Many Bolivians engage in corruption through intermediaries, like civil society representatives and lawyers, instead of paying officials directly. People vocally resent that intermediaries add an extra layer of costs and opaqueness to corruption, but still choose to pay bribes through intermediaries that knowingly take advantage of them. Why do intermediaries facilitate corruption? While other studies on corrupt intermediaries find that they reduce uncertainty and transaction costs, this study contributes to corruption research by finding that intermediaries engage in cartel-like behavior by disproportionally helping officials and intentionally increasing uncertainty and costs for the average citizen. Ethnographic evidence from street markets in La Paz demonstrates that civil society actors like street vendors’ union representatives advance their careers by collecting and delivering bribes to specific bureaucrats. Collusive relationships between bureaucrats and intermediaries hide and perpetuate corruption, while giving the appearance of a transparent government that is responsive to civil society.
“Disobedient Markets: Street Vendors, Enforcement, and State Intervention in Collective Action.” Appendix. Calla Hummel. Comparative Political Studies, 50(11): 1524-1555.
At 50% of the global workforce, informal workers constitute a large, diffuse, and resource-poor group with high barriers to collective action. Contrary to scholars’ expectations, informal workers organize to varying degrees in most countries, and states often encourage them to do so. Why do some informal workers organize while others do not? I argue that states can intervene in informal workers’ collective action decisions: As enforcement costs increase, states may pay informal workers to organize, and then bargain with the resulting organization over self-regulation. I present a game theoretic model of state intervention in collective action and illustrate it with original ethnographic, survey, and interview evidence from street markets in La Paz, Bolivia. I suggest that informal workers interact strategically with states and conclude with implications for formalization policies.
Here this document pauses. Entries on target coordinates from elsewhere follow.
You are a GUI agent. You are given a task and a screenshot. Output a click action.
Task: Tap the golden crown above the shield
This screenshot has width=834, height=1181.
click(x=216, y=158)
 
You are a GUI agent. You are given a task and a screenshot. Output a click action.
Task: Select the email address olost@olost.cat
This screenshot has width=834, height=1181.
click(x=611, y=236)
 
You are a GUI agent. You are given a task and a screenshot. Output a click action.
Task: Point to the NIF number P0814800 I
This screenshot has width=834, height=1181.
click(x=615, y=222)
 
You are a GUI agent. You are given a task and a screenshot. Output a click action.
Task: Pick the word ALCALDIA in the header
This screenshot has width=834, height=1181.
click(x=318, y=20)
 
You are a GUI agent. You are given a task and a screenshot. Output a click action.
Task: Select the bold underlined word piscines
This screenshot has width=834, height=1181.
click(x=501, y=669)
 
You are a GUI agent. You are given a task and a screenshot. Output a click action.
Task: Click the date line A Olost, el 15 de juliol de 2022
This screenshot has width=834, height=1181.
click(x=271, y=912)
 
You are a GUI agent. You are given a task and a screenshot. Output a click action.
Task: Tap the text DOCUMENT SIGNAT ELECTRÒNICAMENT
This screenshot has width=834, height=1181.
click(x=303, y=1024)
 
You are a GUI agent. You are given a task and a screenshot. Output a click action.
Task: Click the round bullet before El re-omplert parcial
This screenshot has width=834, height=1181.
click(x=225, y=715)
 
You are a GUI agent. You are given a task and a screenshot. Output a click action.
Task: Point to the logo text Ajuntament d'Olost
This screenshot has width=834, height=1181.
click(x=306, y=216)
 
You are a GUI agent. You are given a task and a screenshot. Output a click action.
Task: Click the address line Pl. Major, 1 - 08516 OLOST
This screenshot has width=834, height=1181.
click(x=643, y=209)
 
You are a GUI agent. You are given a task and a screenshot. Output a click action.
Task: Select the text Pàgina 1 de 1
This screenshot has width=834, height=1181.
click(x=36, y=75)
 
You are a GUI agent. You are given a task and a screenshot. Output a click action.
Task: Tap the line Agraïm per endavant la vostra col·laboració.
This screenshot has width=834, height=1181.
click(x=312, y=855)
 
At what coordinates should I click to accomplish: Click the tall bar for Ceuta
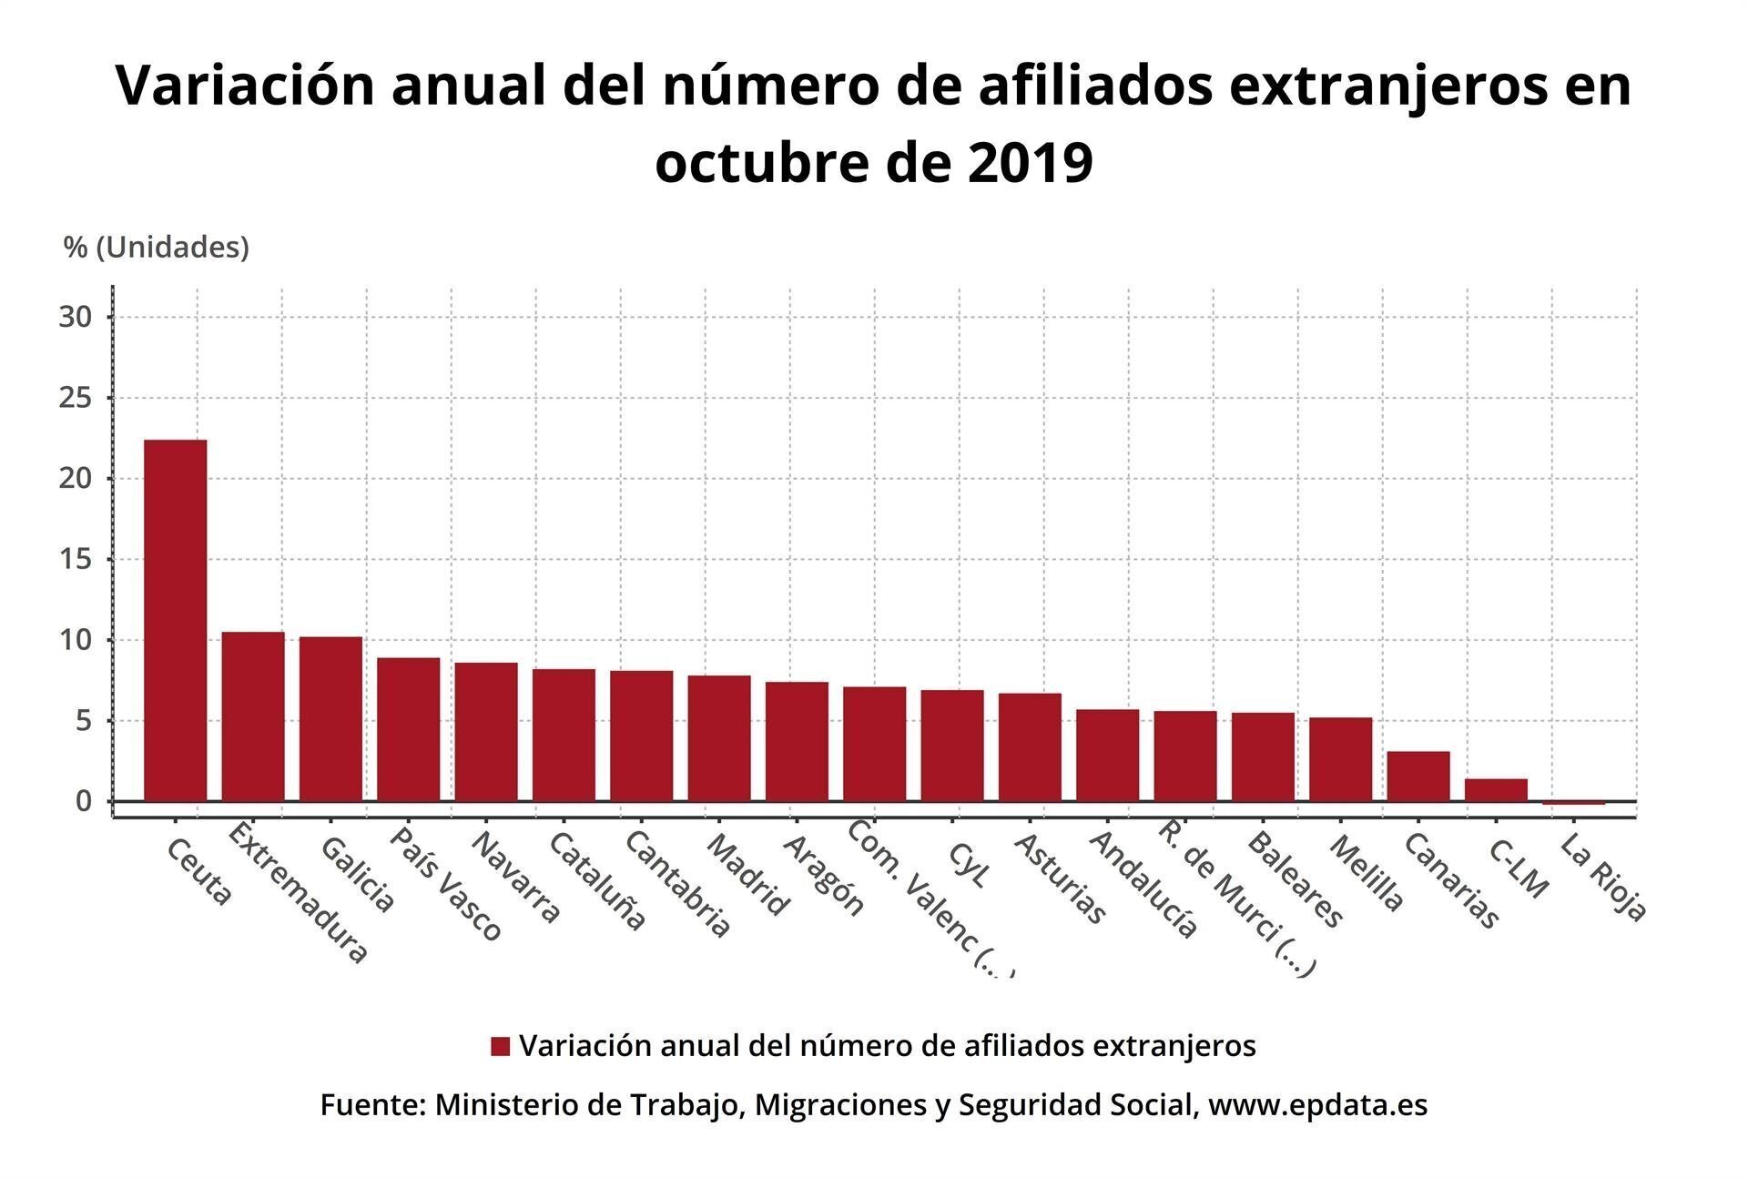pos(175,620)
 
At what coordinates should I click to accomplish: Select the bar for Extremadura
pos(253,716)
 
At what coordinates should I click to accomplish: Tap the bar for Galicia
pos(330,718)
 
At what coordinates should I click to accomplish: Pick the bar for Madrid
pos(719,738)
In La Paz, Bolivia, 80% of street vendors are women and 75% belong to street vendor unions. However, most high-profile leadership positions belong to men. Why do men represent and lead majority female civil society organizations? I suggest that informal bureaucratic practices intervene in organizational gender dynamics and influence who attains positions of power in civil society groups. This influence is particularly strong in sectors where the survival of the organization depends on the leadership’s relationship with bureaucratic authorities, such as street vending. I develop the argument through an ethnographic case study of a street vendor federation in La Paz.